Arrive le président de la République, qui passe les troupes en revue. Après les militaires, les politiques. Le premier d’entre eux s’appelle Xavier Bertrand. Lui garde le masque, dans tous les sens du terme. Le président de région a écrit une tribune, publiée le matin-même par le Journal du Dimanche. Du travail d’orfèvre. Cette tribune est un réquisitoire contre le pouvoir en place, sans que le nom d’Emmanuel Macron apparaisse jamais. Il y est question de 1940.
"D’abord, face à la menace, l’Etat n’était pas prêt. Il n’avait pas les équipements nécessaires : les avions manquaient. Pire, les gouvernements de passage avaient menti à la population crédule, leur laissant croire que la France attendait l’ennemi de pied ferme… Lorsque que le conflit éclata, nous avons pris la mauvaise décision. Nos généraux n’avaient pas su moderniser leur stratégie. Ils ne comprenaient pas l’ennemi et étaient en retard dans les décisions." Toute ressemblance avec la manière dont notre pays lutte contre le virus serait bien sûr fortuite...
L'exemple De Gaulle
De Gaulle, ensuite. Xavier Bertrand appartient à la famille politique inspirée par le général. Et il ne voudrait pas qu’un nouveau venu capte l’héritage de manière indue. "De Gaulle nous apprend aussi en mai 1940 ce que doit être un chef. Un chef ne doit pas parler en permanence à tort et à travers Il doit mener son pays d’une main ferme sans se préoccuper de sa popularité. Il ne doit pas avoir le besoin pathologique d’être aimé." Pas un mot sur Emmanuel Macron. De l’art de la suggestion.
Cette tribune est une déclaration de guerre, le jour-même où les deux hommes se retrouvent face à face. D’ailleurs, pendant le discours du chef de l’Etat, Xavier Bertrand se tient droit, bras croisés, le visage masqué. Il incarne la posture du défi.
Et Emmanuel Macron ? Que dit-il, pendant ce temps-là ? Dans l’Aisne, lui aussi fait de la politique. Lui aussi évoque le virus, sans jamais le nommer. 1940-2020, même combat, espère le chef de l’Etat dans son discours : "Dans ce maelstrom terrible, la France ne fut pas la victime consentante de son effondrement, ni un fétu piétiné. Nos armées furent battues. Oui. Mais, elles luttèrent. (...) Il est des défaites d’un jour qui portent toutefois en elles le germe des victoires à venir."
L’indomptable De Gaulle est bien sûr l’exemple à suivre. Il incarne l’esprit français : "À des Français en proie au doute et à l’abattement, cet homme pénétré de l’amour de son pays offrit par son exemple et par sa parole (…) sa confiance inébranlable dans le destin de la France."

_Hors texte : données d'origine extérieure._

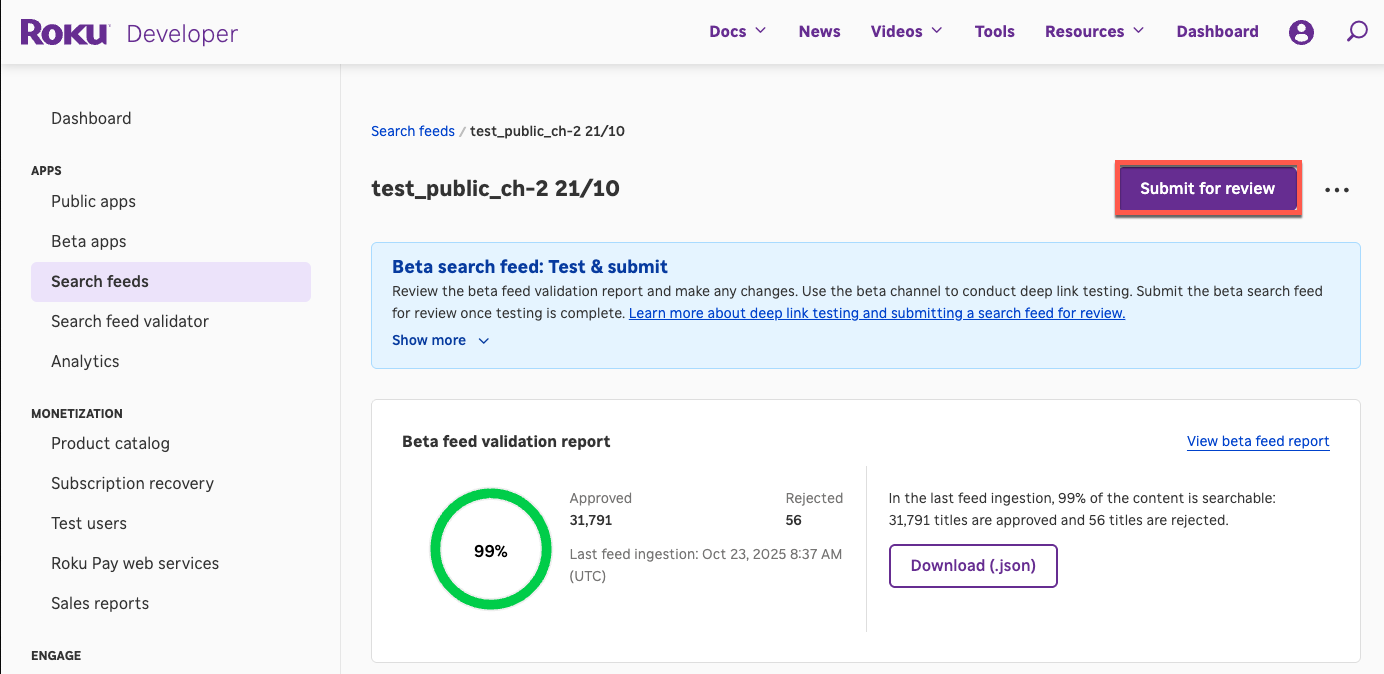Open Tools from the top menu bar
Viewport: 1384px width, 674px height.
pos(995,31)
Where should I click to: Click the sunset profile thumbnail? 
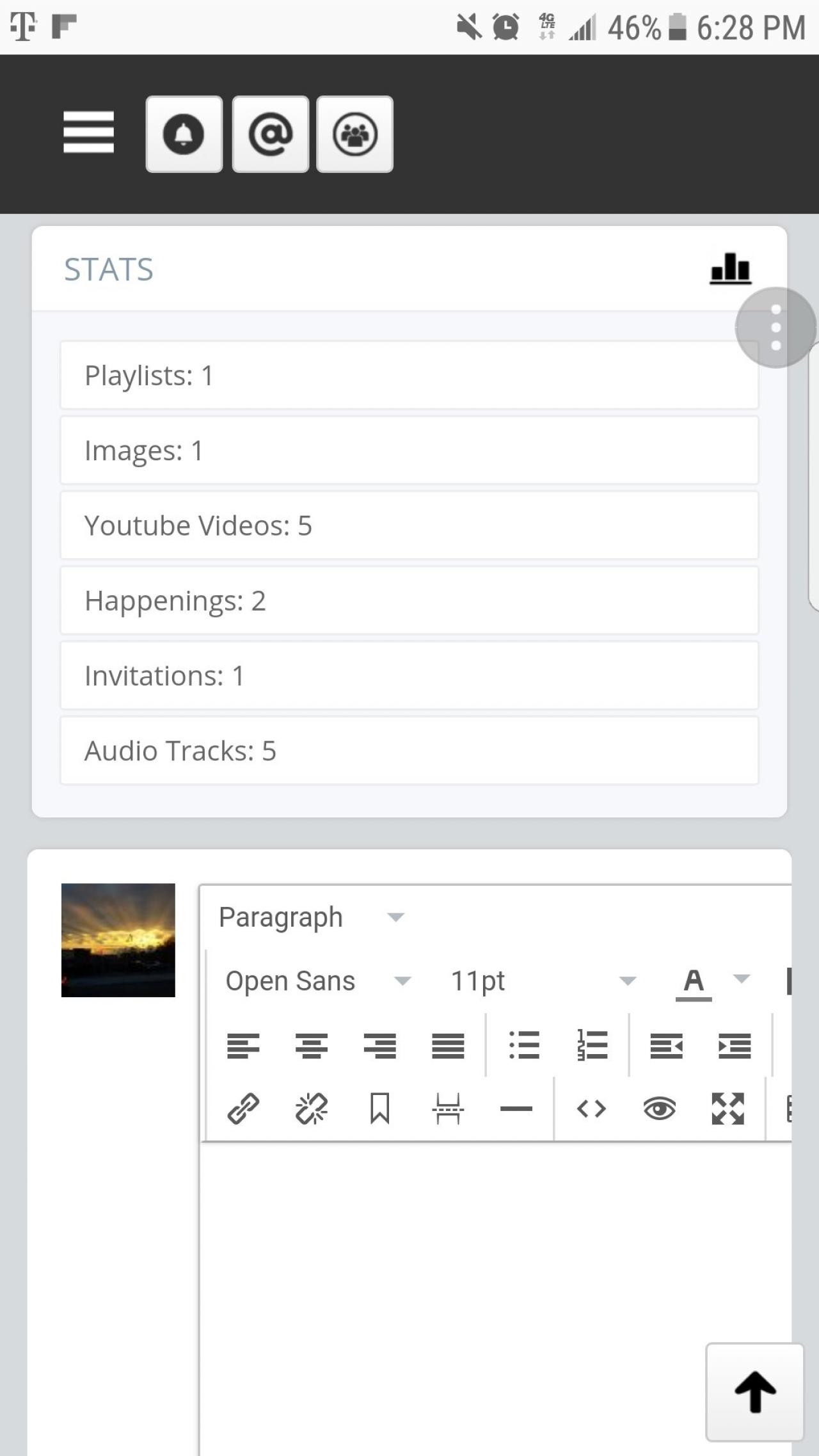coord(118,940)
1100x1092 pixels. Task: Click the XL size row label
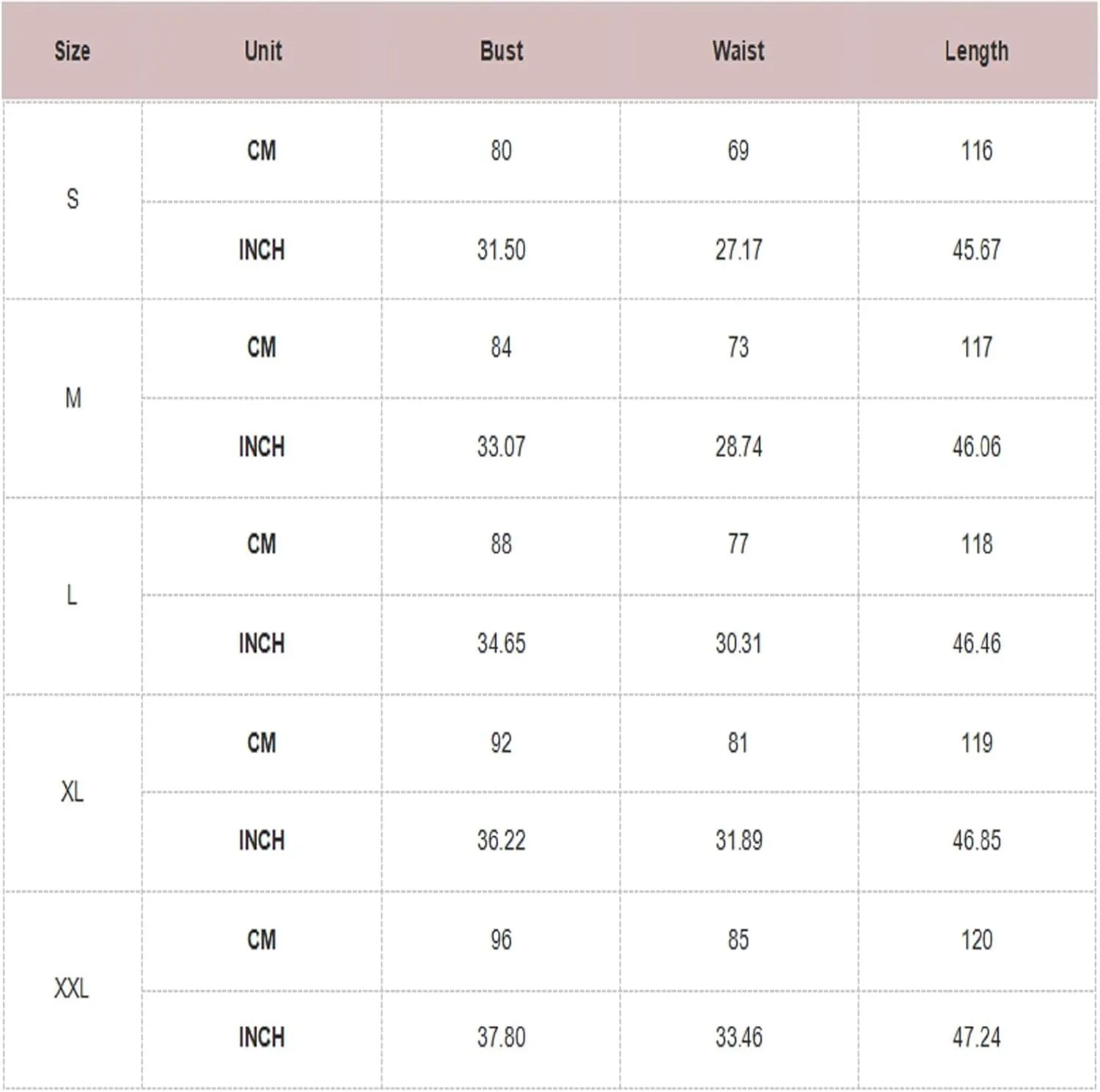(x=72, y=792)
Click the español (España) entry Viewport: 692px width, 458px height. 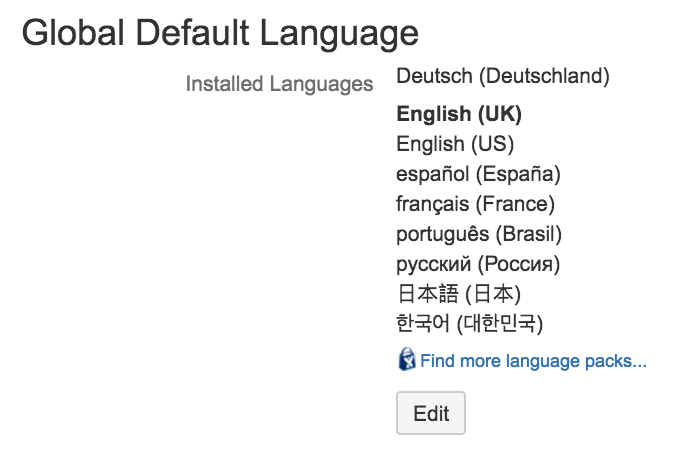(478, 174)
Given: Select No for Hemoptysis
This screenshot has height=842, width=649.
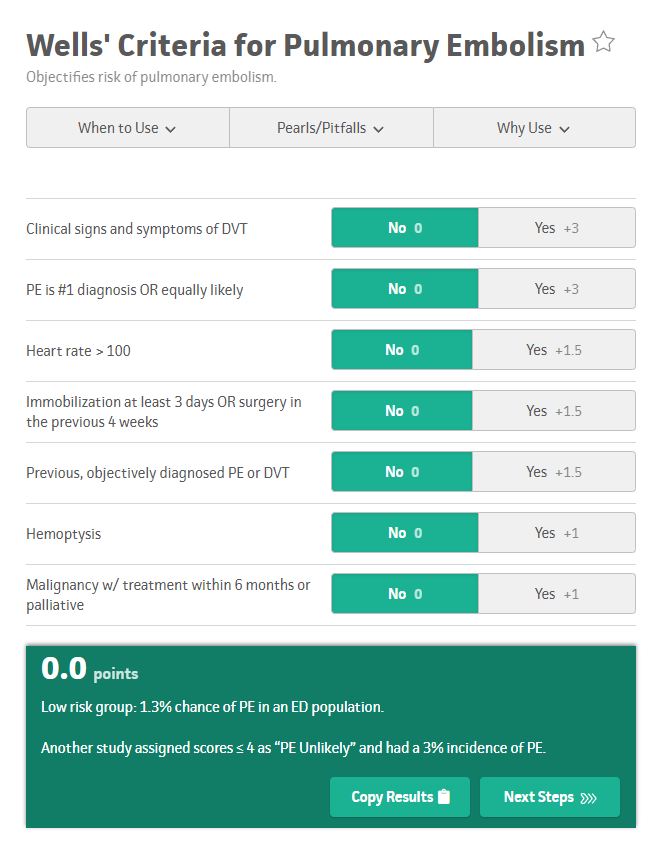Looking at the screenshot, I should 404,533.
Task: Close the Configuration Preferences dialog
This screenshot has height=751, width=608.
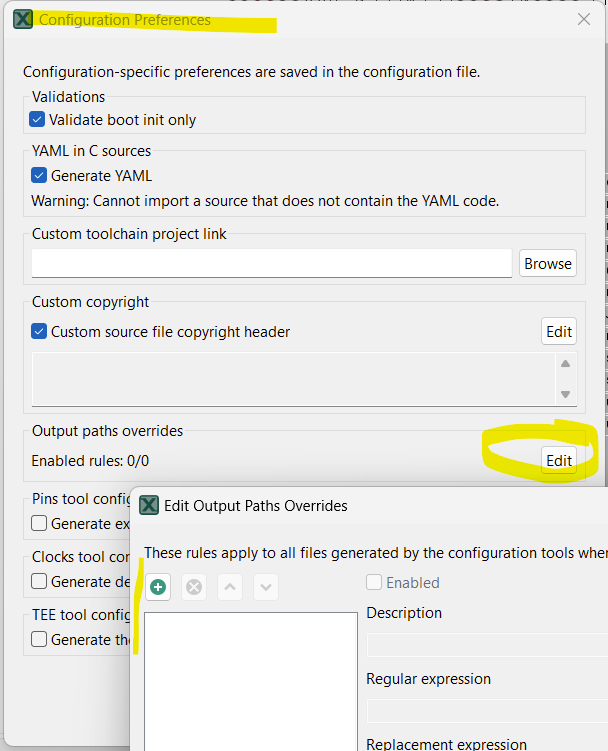Action: pos(585,19)
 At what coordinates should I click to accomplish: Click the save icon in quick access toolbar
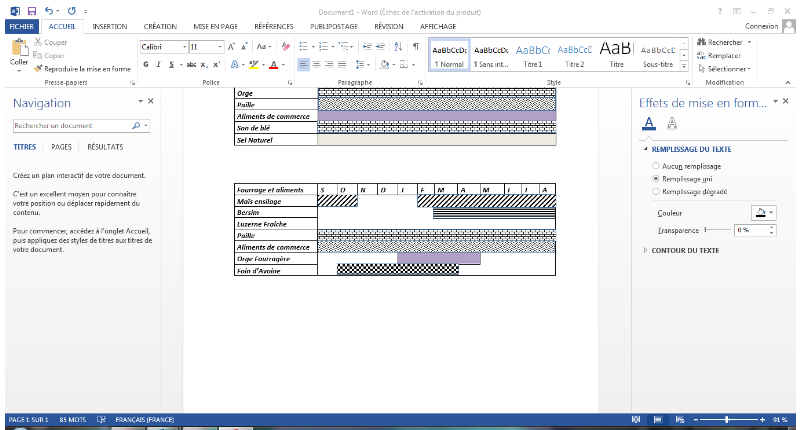pyautogui.click(x=30, y=9)
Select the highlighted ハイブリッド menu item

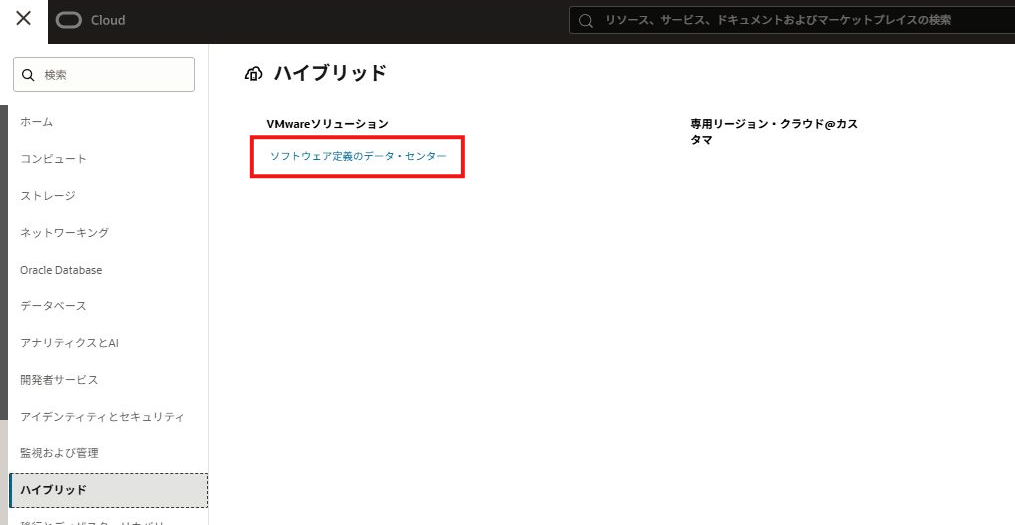click(53, 490)
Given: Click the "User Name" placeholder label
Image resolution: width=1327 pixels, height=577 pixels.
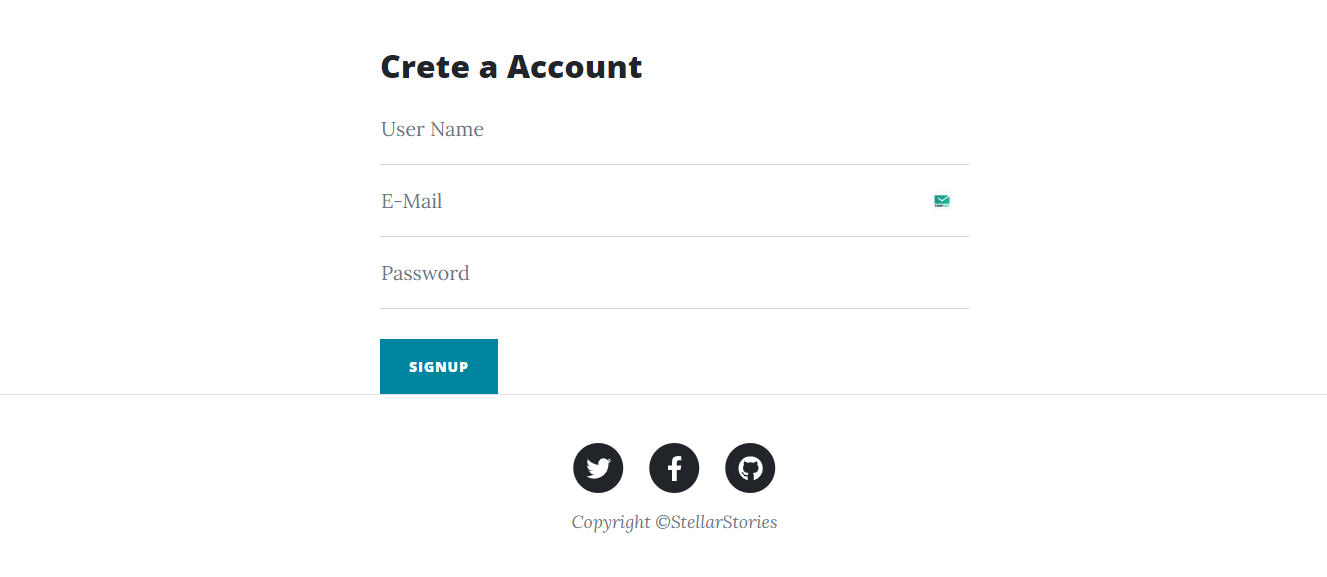Looking at the screenshot, I should [432, 130].
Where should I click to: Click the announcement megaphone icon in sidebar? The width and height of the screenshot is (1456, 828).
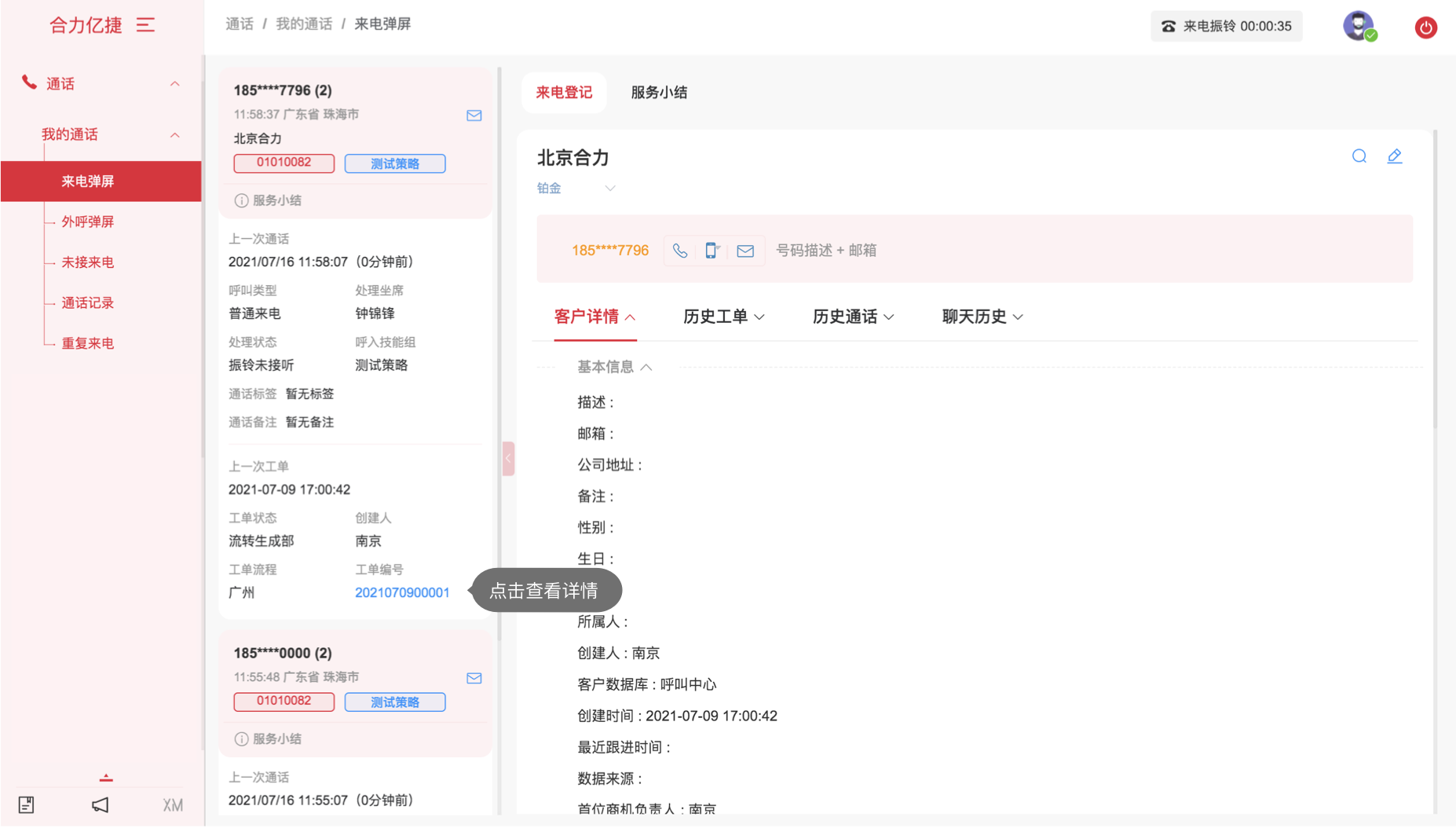(x=100, y=804)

"L’esprit français, oui, farouchement libre et fier, déterminé et inébranlable, qui jamais ne meurt, même quand le pays est vaincu. L’esprit français qui, toujours, permet, au peuple de France de se redresser et de reprendre la grande marche de son destin. L’esprit français qui jamais ne se résout à la défaite, qui choisit la conquête et embrasse l’audace. "
Face-à-face présidentiel
Une tribune, un discours et un face-à-face, pour terminer. Le virus, pour de bon, cette fois-ci. Emmanuel Macron en chef de l’État poli : "Merci pour le travail fait."
Xavier Bertrand en défenseur de la région et de ses habitants : "Les gens ont souffert. Ils souffrent. Les gens qu’on dit toujours querelleurs, indisciplinés, ils ont été sacrément exemplaires, les Français, dans les Hauts-de-France, solidaires."
Tout cela dit d’une voix assourdie par le masque. L’ancien ministre de la Santé ajoute l’image au message. Redoutable d’efficacité. Il nous montre ainsi qu’il est responsable, face à un président non protégé, et donc symboliquement désarmé. En cachant son visage, Xavier Bertrand nous révèle son ambition.